David McAllister: Die Menschen sind sehr besorgt. Gleichzeitig bleiben sie gelassen und ebenso entschlossen. Das habe ich selber in Mariupol gespürt, das nur wenige Kilometer von der Kontaktlinie in der Ostukraine entfernt liegt. Alle unsere Gesprächspartner wünschten sich eine friedliche und diplomatische Lösung des Konflikts.

Sie wollten während dieser Reise unter anderem herausfinden, was die EU für die Ukraine leisten kann. Was können und wollen Sie nun tun, was die Europäische Union bisher nicht getan hat?

Die Menschen in der Ukraine sind sehr dankbar, dass sich der politische Westen zur Unabhängigkeit, Souveränität und territorialen Integrität der Ukraine bekennt. Die Europäische Kommission hat in dieser Woche ein neues Finanzhilfepaket in Höhe von 1,2 Milliarden Euro für die Ukraine angekündigt. Damit wollen wir das Land dabei unterstützen, bereits entstandene wirtschaftliche Schäden abzufedern und die eigene Widerstandsfähigkeit zu stärken, etwa bei Cyberattacken. Umgekehrt erwarten wir, dass die Ukraine die notwendigen Reformen beschließt und umsetzt, zum Beispiel bei der Rechtsstaatlichkeit und im Kampf gegen die Korruption. Jetzt ist nicht der Zeitpunkt für innenpolitische Grabenkämpfe. Gleichwohl müssen Anschuldigungen gegen frühere Regierungsvertreter lückenlos in einem rechtsstaatlich einwandfreien Verfahren aufgeklärt werden.

Damit meinen Sie wohl das Verfahren gegen den ehemaligen Präsidenten Petro Poroschenko, den Sie auch in der Ukraine getroffen haben. Er wird gerade des Hochverrats beschuldigt.

Das ist ein Beispiel. Es darf nicht der Eindruck entstehen, dass es sich hier um politisch motivierte Verfahren handelt. Angesichts der akuten Bedrohung muss die Ukraine politische Geschlossenheit zeigen.

David McAllister (51), ist seit 2014 Abgeordneter der EVP-Fraktion im Europäischen Parlament. Seit 2017 leitet er dort den Auswärtigen Ausschuss und ist zudem Vizepräsident der EVP. Zuvor war der CDU-Politiker zwischen 2010 und 2013 Ministerpräsident von Niedersachsen. McAllister besitzt neben der deutschen auch die britische Staatsbürgerschaft.

Die Bedeutung Europas scheint in dem Konflikt eine untergeordnete zu sein: Konkret verhandeln vor allem die Russen mit den Amerikanern. Wie kann es sein, dass vor unserer Haustür ein Land in ein anderes einmarschieren könnte, die EU aber selbst offenbar nur eine Nebenrolle spielt?

Es gibt bilaterale Gespräche zwischen Russland und den USA. Ebenso finden Gespräche in anderen Konstellationen statt wie im NATO-Russland-Rat, bei der OSZE, bei den Vereinten Nationen oder im Normandie-Format. Hier sind auch EU-Mitgliedstaaten beteiligt. Mein Eindruck ist, dass hinter den Kulissen sehr eng und vertrauensvoll zusammengearbeitet wird. Die Europäische Union und ihre transatlantischen Partner sind geschlossen und geeint in ihrer Analyse der Lage.

# ZU ERLEDIGENDE AUFGABEN
A. Prüfe, ob die folgenden Aussagen mit dem Textauszug oben übereinstimmen, und belege jede Antwort mit den entscheidenden Worten daraus: (i) Die Europäische Kommission hat ein Finanzhilfepaket von 1,2 Milliarden Euro für die Ukraine angekündigt. (ii) McAllister war von 2010 bis 2013 Ministerpräsident von Bayern. (iii) McAllister leitet seit 2014 den Auswärtigen Ausschuss.
B. Welche Staatsbürgerschaft besitzt McAllister laut dem Textauszug oben neben der deutschen?
C. Gib aus dem Textauszug oben den Abschnitt wortgetreu zurück, der mit „Damit meinen Sie“ beginnt und mit „die britische Staatsbürgerschaft.“ endet.

# GEGEBENE DATENSÄTZE

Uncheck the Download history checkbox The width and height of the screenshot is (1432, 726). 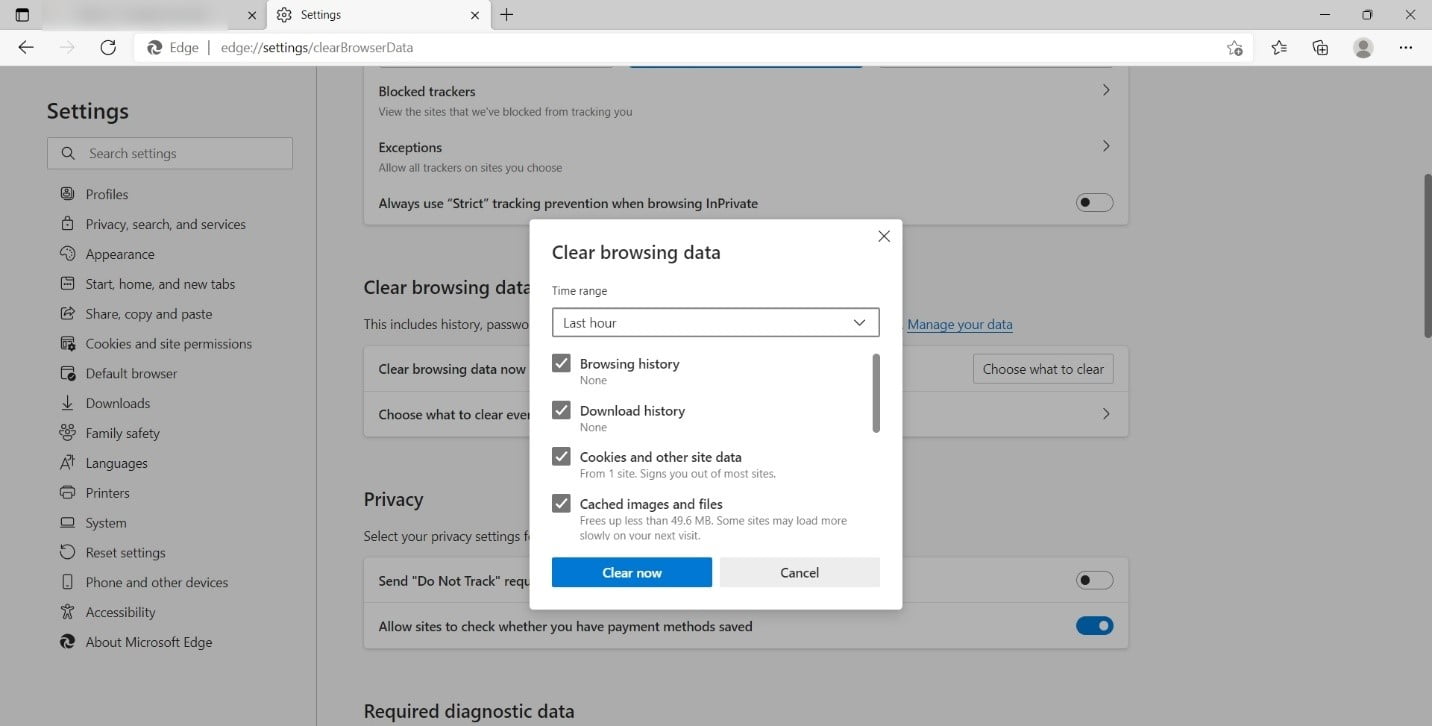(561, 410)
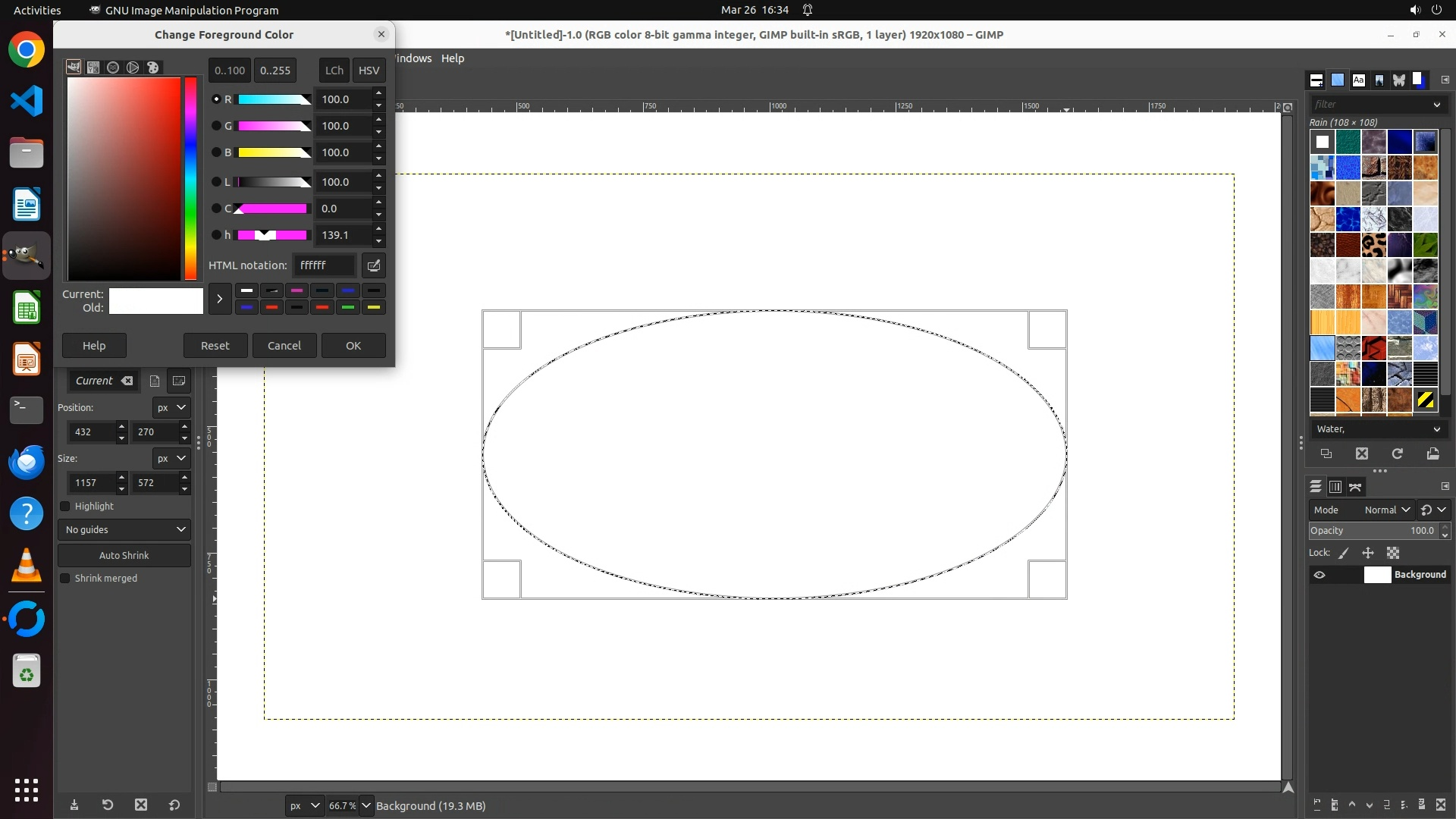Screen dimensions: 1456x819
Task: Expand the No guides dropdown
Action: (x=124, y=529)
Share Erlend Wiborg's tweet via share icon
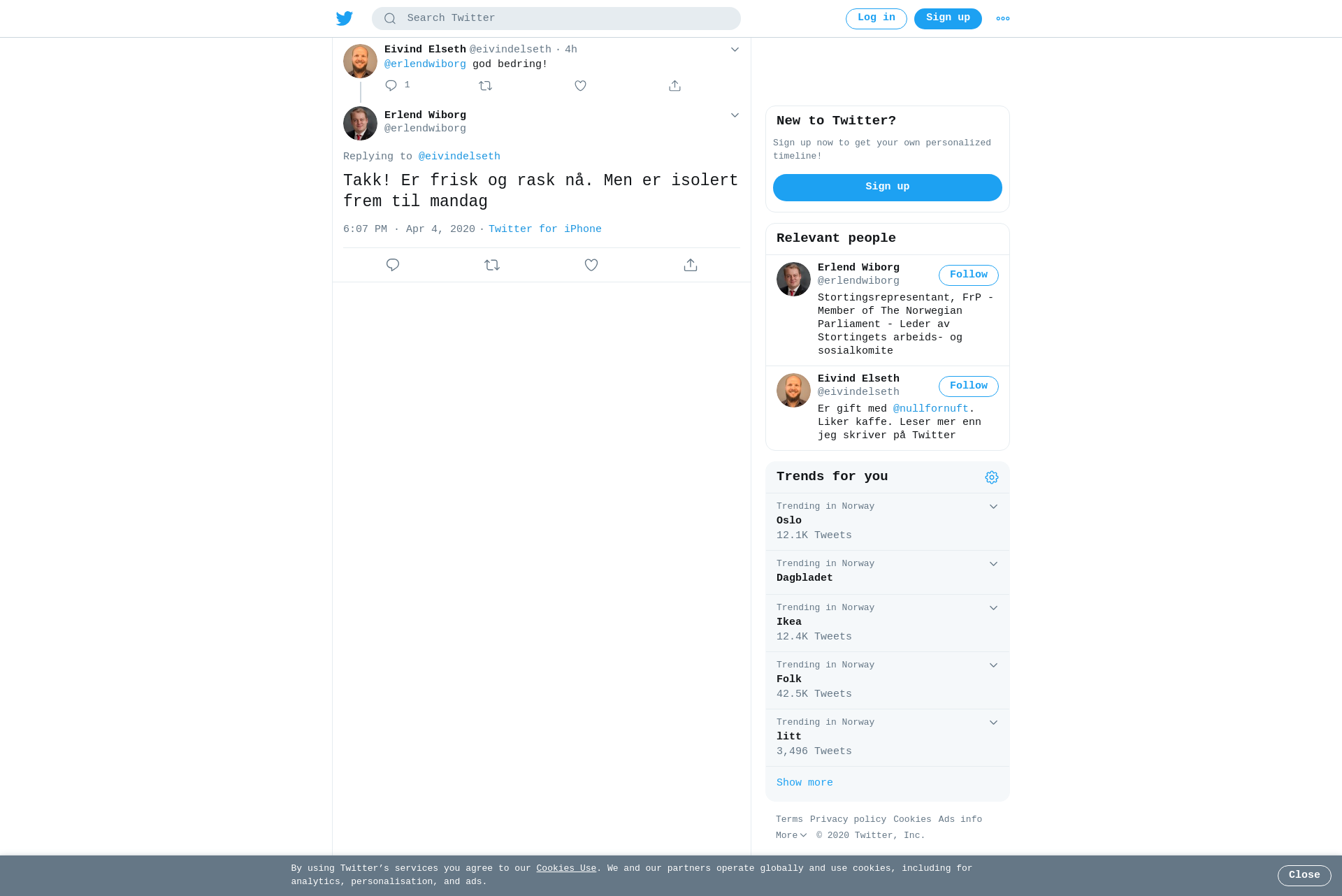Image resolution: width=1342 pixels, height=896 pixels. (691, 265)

# ENDGÜLTIGE ERGEBNISSE
A.
(i) Ja: „Die Europäische Kommission hat in dieser Woche ein neues Finanzhilfepaket in Höhe von 1,2 Milliarden Euro für die Ukraine angekündigt.“
(ii) Nein: „Zuvor war der CDU-Politiker zwischen 2010 und 2013 Ministerpräsident von Niedersachsen.“
(iii) Nein: „Seit 2017 leitet er dort den Auswärtigen Ausschuss“

B. Die britische Staatsbürgerschaft.

C.
Damit meinen Sie wohl das Verfahren gegen den ehemaligen Präsidenten Petro Poroschenko, den Sie auch in der Ukraine getroffen haben. Er wird gerade des Hochverrats beschuldigt.

Das ist ein Beispiel. Es darf nicht der Eindruck entstehen, dass es sich hier um politisch motivierte Verfahren handelt. Angesichts der akuten Bedrohung muss die Ukraine politische Geschlossenheit zeigen.

David McAllister (51), ist seit 2014 Abgeordneter der EVP-Fraktion im Europäischen Parlament. Seit 2017 leitet er dort den Auswärtigen Ausschuss und ist zudem Vizepräsident der EVP. Zuvor war der CDU-Politiker zwischen 2010 und 2013 Ministerpräsident von Niedersachsen. McAllister besitzt neben der deutschen auch die britische Staatsbürgerschaft.